►

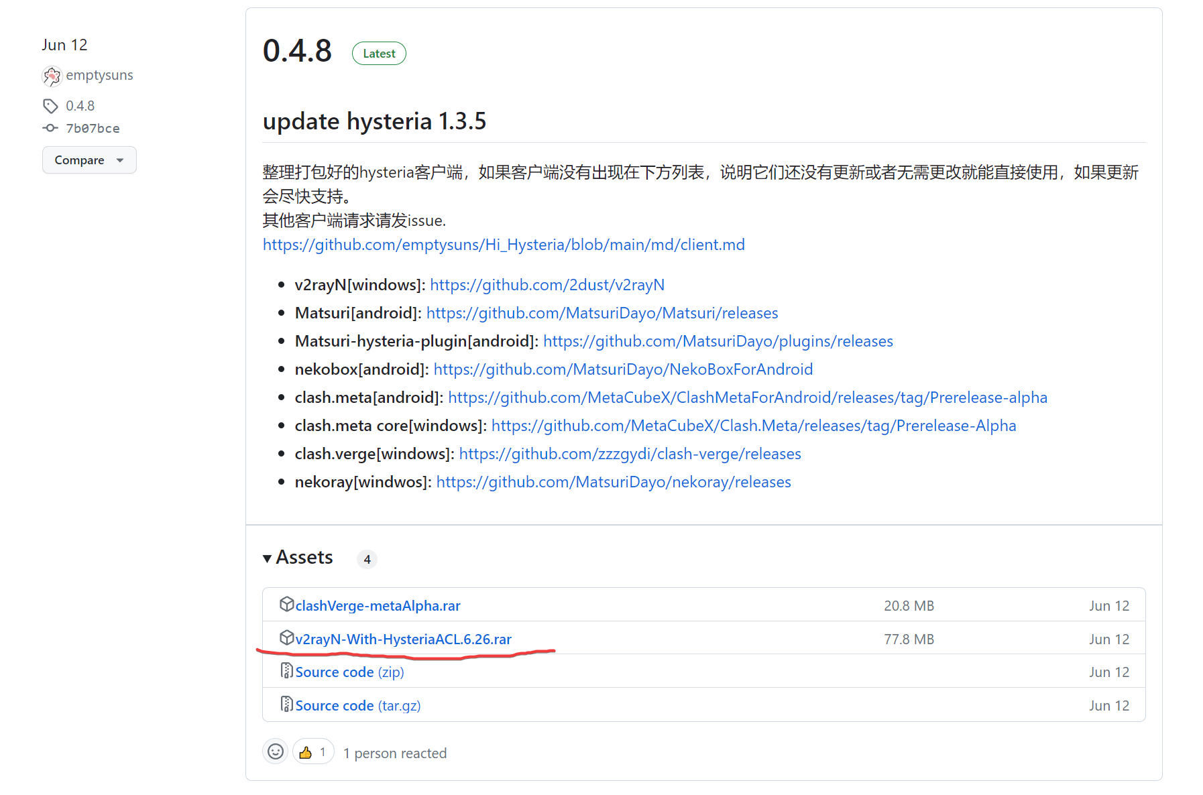Image resolution: width=1203 pixels, height=795 pixels.
Task: Click the tar.gz file icon for Source code
Action: coord(286,705)
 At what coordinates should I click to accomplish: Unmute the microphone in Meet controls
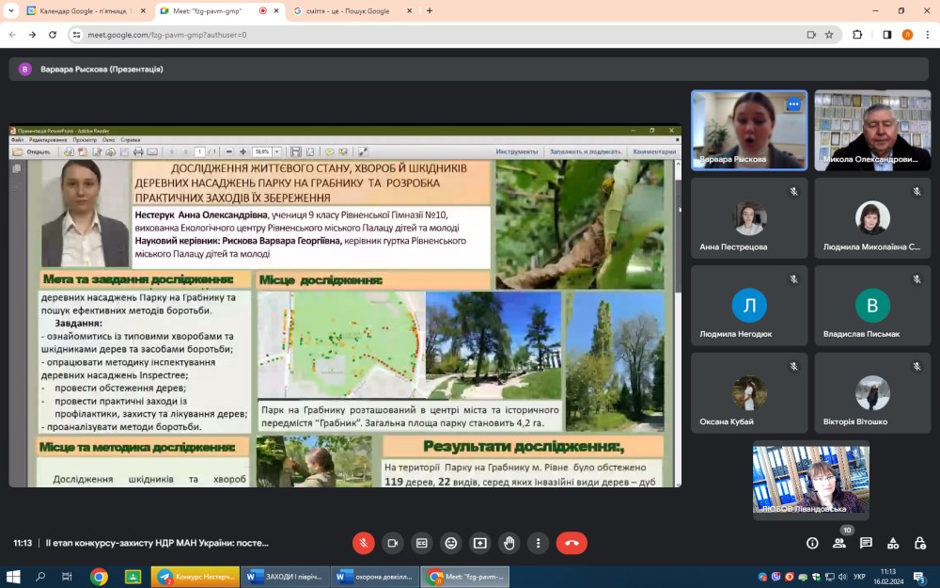point(363,543)
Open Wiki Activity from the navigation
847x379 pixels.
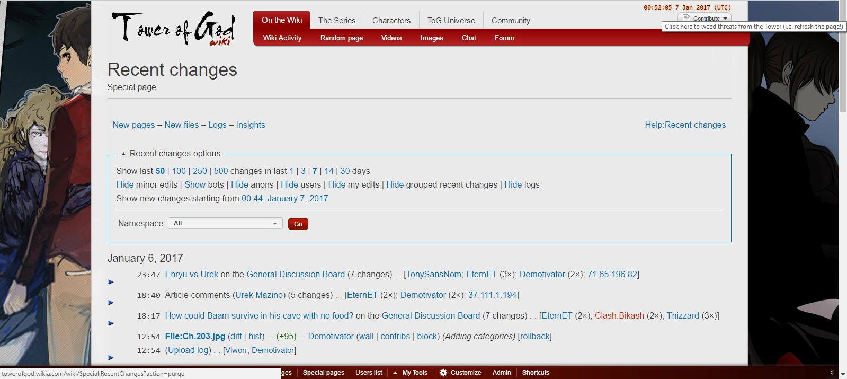click(282, 38)
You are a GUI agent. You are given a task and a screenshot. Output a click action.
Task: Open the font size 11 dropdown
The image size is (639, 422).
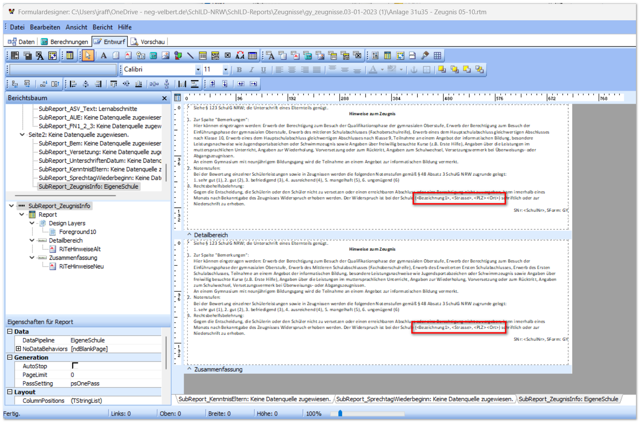(x=225, y=70)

◄

PROBLEM TO WORK ON
Find each line in the records holding the string "Open" and show it.

REPLY TO THE EXERCISE
Open Wiki Activity from the navigation
Task: Open the font size 11 dropdown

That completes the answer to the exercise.